- [Work instruction]
Each line from the one containing "Given: Click the blk3 HardDisk entry label" through the last line of the material below is to be transcribed exactly, with nothing else included.

- [Dataset extract]
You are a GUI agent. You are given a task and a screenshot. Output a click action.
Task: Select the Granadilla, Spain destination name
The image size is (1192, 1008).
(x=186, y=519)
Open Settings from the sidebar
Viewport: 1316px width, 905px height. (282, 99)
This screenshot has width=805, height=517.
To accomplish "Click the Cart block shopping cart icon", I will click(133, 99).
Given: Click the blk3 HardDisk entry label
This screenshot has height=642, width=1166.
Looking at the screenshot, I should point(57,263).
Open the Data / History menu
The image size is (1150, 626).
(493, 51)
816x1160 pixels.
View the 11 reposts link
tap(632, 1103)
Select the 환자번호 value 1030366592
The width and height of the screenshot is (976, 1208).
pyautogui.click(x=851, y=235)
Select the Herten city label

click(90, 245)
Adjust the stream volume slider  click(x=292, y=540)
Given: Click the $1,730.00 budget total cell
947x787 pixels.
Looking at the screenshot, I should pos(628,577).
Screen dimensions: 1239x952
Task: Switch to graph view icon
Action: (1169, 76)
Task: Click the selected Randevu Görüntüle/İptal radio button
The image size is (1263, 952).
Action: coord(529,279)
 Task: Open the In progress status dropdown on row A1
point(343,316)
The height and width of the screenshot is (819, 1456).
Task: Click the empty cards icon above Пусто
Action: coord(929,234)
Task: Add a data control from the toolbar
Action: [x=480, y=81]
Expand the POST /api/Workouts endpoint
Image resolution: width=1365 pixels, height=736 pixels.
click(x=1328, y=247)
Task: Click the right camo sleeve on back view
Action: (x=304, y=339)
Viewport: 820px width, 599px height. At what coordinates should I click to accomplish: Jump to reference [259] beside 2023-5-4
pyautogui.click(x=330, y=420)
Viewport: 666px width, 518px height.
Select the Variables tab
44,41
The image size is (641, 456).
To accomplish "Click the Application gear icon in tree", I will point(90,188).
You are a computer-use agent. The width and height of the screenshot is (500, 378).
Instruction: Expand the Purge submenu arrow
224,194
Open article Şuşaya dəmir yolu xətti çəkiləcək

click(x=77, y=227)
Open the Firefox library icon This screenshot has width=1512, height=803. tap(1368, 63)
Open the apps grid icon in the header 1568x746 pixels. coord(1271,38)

- [Result of this exercise]
Given: Click the blk3 HardDisk entry label
This screenshot has height=642, width=1166.
Looking at the screenshot, I should point(57,263).
Open the Data / History menu
The image size is (1150, 626).
(493, 51)
816x1160 pixels.
View the 11 reposts link
tap(632, 1103)
Select the 환자번호 value 1030366592
The width and height of the screenshot is (976, 1208).
pyautogui.click(x=851, y=235)
Select the Herten city label

click(90, 245)
Adjust the stream volume slider  click(x=292, y=540)
Given: Click the $1,730.00 budget total cell
947x787 pixels.
Looking at the screenshot, I should pos(628,577).
Screen dimensions: 1239x952
Task: Switch to graph view icon
Action: (1169, 76)
Task: Click the selected Randevu Görüntüle/İptal radio button
The image size is (1263, 952).
Action: coord(529,279)
 Task: Open the In progress status dropdown on row A1
point(343,316)
The height and width of the screenshot is (819, 1456).
Task: Click the empty cards icon above Пусто
Action: coord(929,234)
Task: Add a data control from the toolbar
Action: [x=480, y=81]
Expand the POST /api/Workouts endpoint
Image resolution: width=1365 pixels, height=736 pixels.
click(x=1328, y=247)
Task: Click the right camo sleeve on back view
Action: (x=304, y=339)
Viewport: 820px width, 599px height. At what coordinates should I click to accomplish: Jump to reference [259] beside 2023-5-4
pyautogui.click(x=330, y=420)
Viewport: 666px width, 518px height.
Select the Variables tab
44,41
The image size is (641, 456).
To accomplish "Click the Application gear icon in tree", I will point(90,188).
You are a computer-use agent. The width and height of the screenshot is (500, 378).
Instruction: Expand the Purge submenu arrow
224,194
Open article Şuşaya dəmir yolu xətti çəkiləcək

click(x=77, y=227)
Open the Firefox library icon This screenshot has width=1512, height=803. tap(1368, 63)
Open the apps grid icon in the header 1568x746 pixels. coord(1271,38)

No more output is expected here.